Kierans’s other big influence was Eric O’Connor, who got a Harvard doctorate in mathematics in one year while also studying theology. The boys in Lonergan’s classes were bowled over by O’Connor’s enthusiasm as he peppered them with endless open-ended questions. Like Lonergan, he impressed Kierans as someone to emulate.

After spending 10 years making money, first as a flour salesman in Atlantic Canada and then as an entrepreneur, Kierans jumped back into liberal learning, enrolling in economics and political science at McGill. While at McGill, Kierans got involved with the intellectually upwardly mobile English Catholics whose postwar energies were focused on the new Thomas More Institute for Adult Education.

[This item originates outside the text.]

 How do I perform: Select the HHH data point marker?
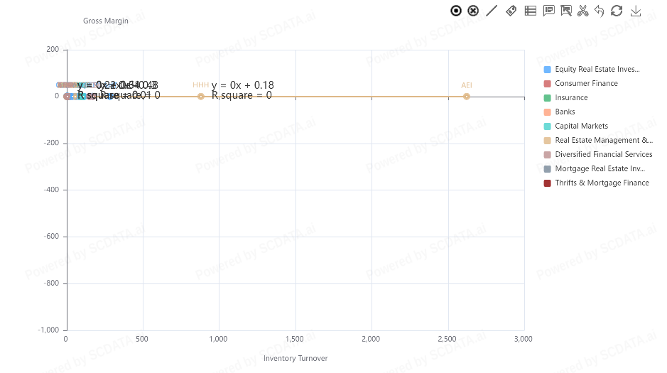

The Institute attracted people in their thirties and forties, many of them teachers, who were groping for new light in what they saw as the intellectually joyless world of Catholic culture. The moving figures were Charlotte Tansey and Eric O’Connor, who invited his friend Bernard Lonergan to address the early sessions. “What came through from this was that all questions could be asked and should be asked,” recalled O’Connor. “That in fact one didn’t begin to learn until one began asking questions.”

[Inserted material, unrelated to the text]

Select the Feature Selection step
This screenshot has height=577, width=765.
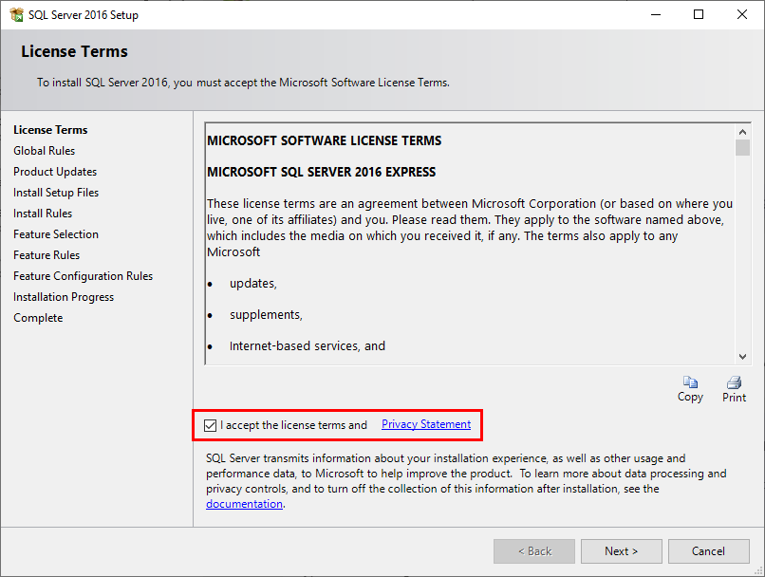click(x=55, y=233)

Kierans was not part of the organizing core of the Institute because he was busy with business and academic pursuits that led to his appointment as the head of McGill’s School of Commerce in 1953. McGill’s longtime principal was the imperious Cyril James, described by one old hand at the university as a “man of iron whim.” Kierans clashed with James over the principal’s proposal to set up an MBA program. Kierans did not share the technocratic credentialism that would eventually make the MBA degree such a hot academic commodity. He wrote that “we are in no sense a vocational school … concerned to graduate personnel managers marketing specialists.” McGill started its MBA program only after Kierans left in 1960 to become president of the Montreal Stock Exchange.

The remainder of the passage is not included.